■ PROBLEM ■
Below are some records. Copy every line in them that holds "computer".

○ ○ ○ ○

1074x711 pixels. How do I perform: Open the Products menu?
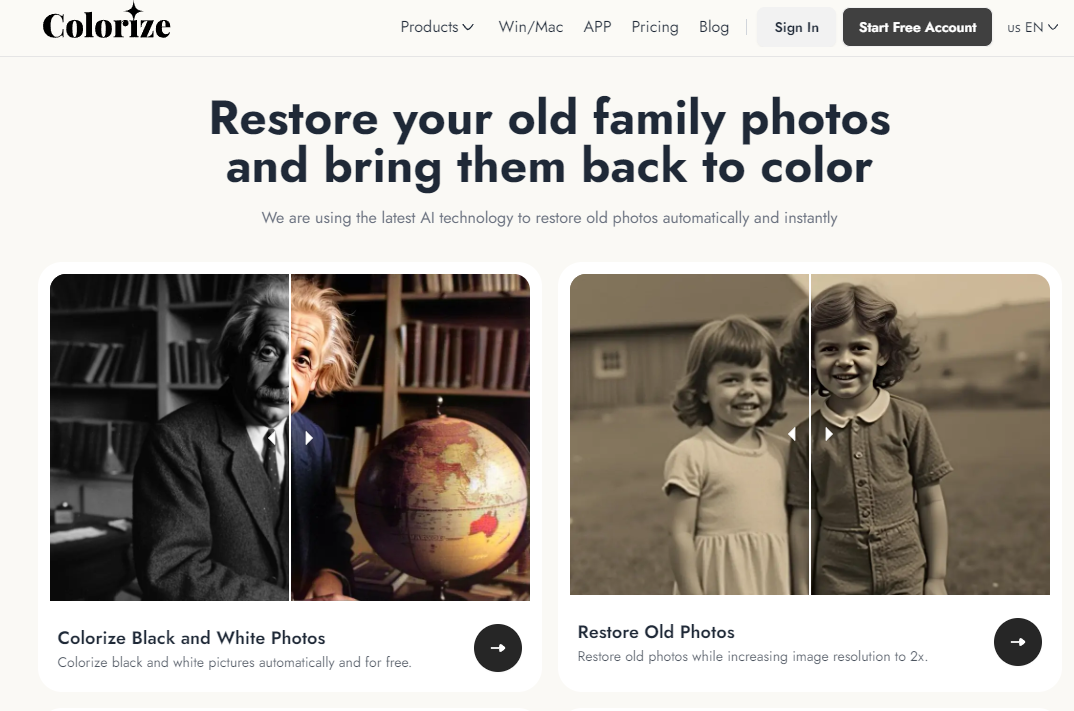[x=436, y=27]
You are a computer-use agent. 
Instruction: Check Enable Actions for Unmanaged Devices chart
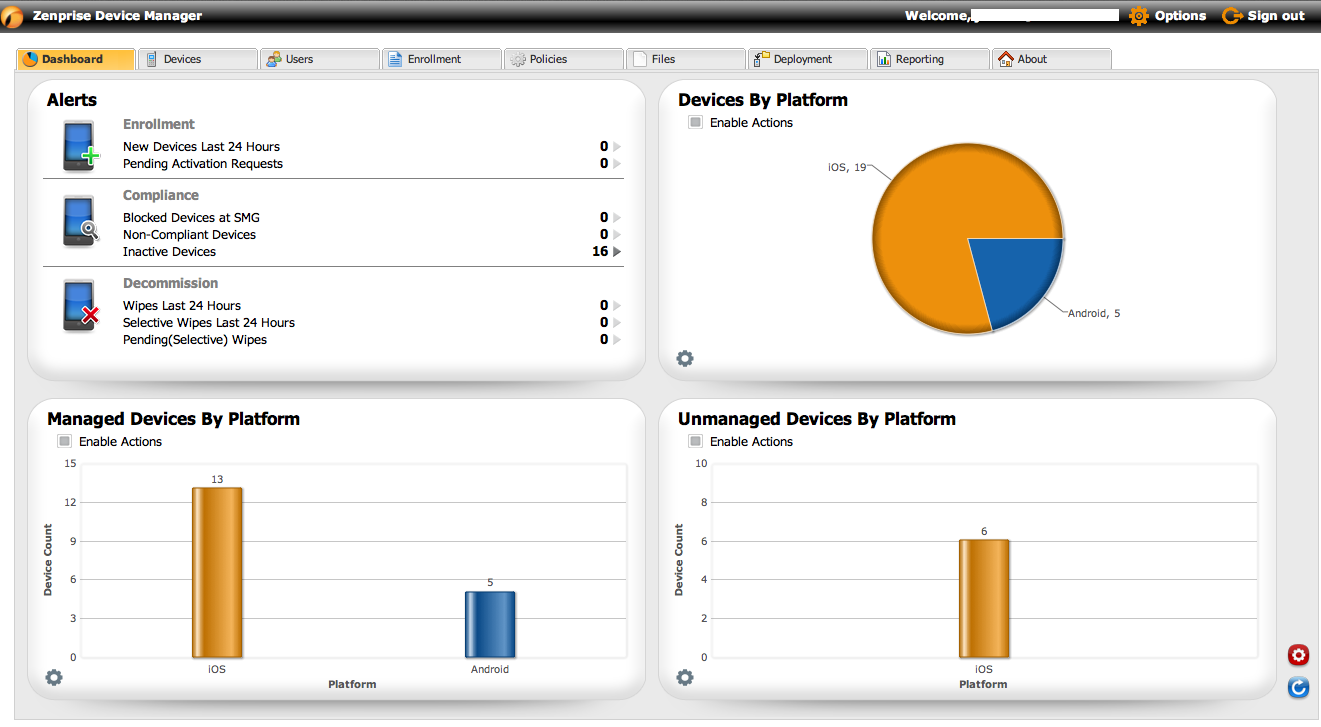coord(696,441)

○ ○ ○ ○

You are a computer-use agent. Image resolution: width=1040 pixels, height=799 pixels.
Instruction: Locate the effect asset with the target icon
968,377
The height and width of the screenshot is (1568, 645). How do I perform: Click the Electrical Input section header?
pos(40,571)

○ ○ ○ ○

■ TASK ANSWER ■
You are a computer-use agent. 
You are a computer-use agent. Image resolution: width=1040 pixels, height=799 pixels.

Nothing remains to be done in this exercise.